__EXCERPT PROVIDED__.
--

The Biblical text does not tell us how Micaiah has this vision (which is obviously described in mythical language). By dream, by trance, or by induced imagination? But however the vision came, it gave Micaiah insight into the hidden spiritual world where he is given the privilege of understanding God’s hidden will and action.

The Prophet as Intimate Companion with God

Now this is the element of Hebrew prophecy that gives it its power. The prophet becomes the intimate companion of God. As a result, he is given insight into how God is at work in human affairs and what God’s intentions are. He is given insight into the spiritual world that lies behind the phenomena of human history.

Therefore he can speak an authoritative word from God to the people. “Thus saith the Lord” is how oracle after oracle begins in the prophetic literature.

Of course, the prophet’s audience does not know at once whether a particular prophet has been given genuine insight or not. He may be deceived in what he believes is God’s word to the people. Only the unfolding of history will confirm that or not.

This is true even in Micaiah’s story. The king imprisons Micaiah until the campaign is over. When the king returns in victory, he says, that fact will prove Micaiah was a lying prophet. History always plays a critical role in confirming a prophet’s message.

The crucial element of Hebrew prophecy is the prophet’s claim that he has been given insight into the divine dimension that lies behind ordinary life. That insight may come in different ways, but it is always a gift. It gives him real insight (though never complete insight) into how God is at work, what are God’s intentions, and what God expects of human beings.

That is the secret to the power of the prophet’s message.

The Link Between Prophesying and Preaching

Although most believers, both Jewish and Christian, thought that Old Testament prophecy had come to an end in the three centuries preceding Jesus, the Protestant reformers saw that it had not. Instead they believed the church’s preachers had inherited the prophets’ mantle.

One of the most influential statements of that viewpoint was the treatise titled The Art of Prophesying, by the Puritan divine William Perkins (1558-1602). The book, published in Latin in 1592 and in English in 1607, discusses the matter and method of preaching. It had a profound influence on Puritan preaching. But note how its title links preaching with prophesying.

Another statement of the same viewpoint is a hymn often sung at the ordination of Christian ministers. It starts out: God of the prophets, bless the prophets’ sons. The prophets’ sons are, of course, the individual ministers being ordained. The second stanza then goes on:

Anoint them prophets! Make their ears attent,

To thy divinest speech; their hearts awake

To human need; their lips make eloquent

To gird the right, and every evil break.

At the core of the preacher’s call, as these reformers saw it, was this call for the preacher to receive insight into the divine world of God’s will and actions and then share that insight as authoritative guidance with their congregation.

It was assumed that this insight would come through study and meditation on Scripture rather than through trance and mystical vision. That assumption may have discounted the revelatory power of inspired imagination. But the important point was that it was the insight, however it came, that gave authority to the preacher’s words.

It is this linkage between preaching and Old Testament prophecy that lies behind the conviction of many today that Martin Luther King, Jr., is a prophet in the line of succession from his Biblical counterparts. They see his insight into God’s will and actions in history as the source of the power of his preaching.

--

__DO THIS__.
According to the passage on prophecy and preaching, in what year was The Art of Prophesying published in English?

__DATASET EXCERPTS__.

--

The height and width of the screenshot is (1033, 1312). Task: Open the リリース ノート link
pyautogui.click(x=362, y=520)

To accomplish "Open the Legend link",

--

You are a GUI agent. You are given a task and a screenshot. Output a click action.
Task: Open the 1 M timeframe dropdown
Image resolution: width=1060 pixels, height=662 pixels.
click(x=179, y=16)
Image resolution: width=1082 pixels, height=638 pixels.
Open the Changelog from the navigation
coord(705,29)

--

__WRITTEN SOLUTION__.
1607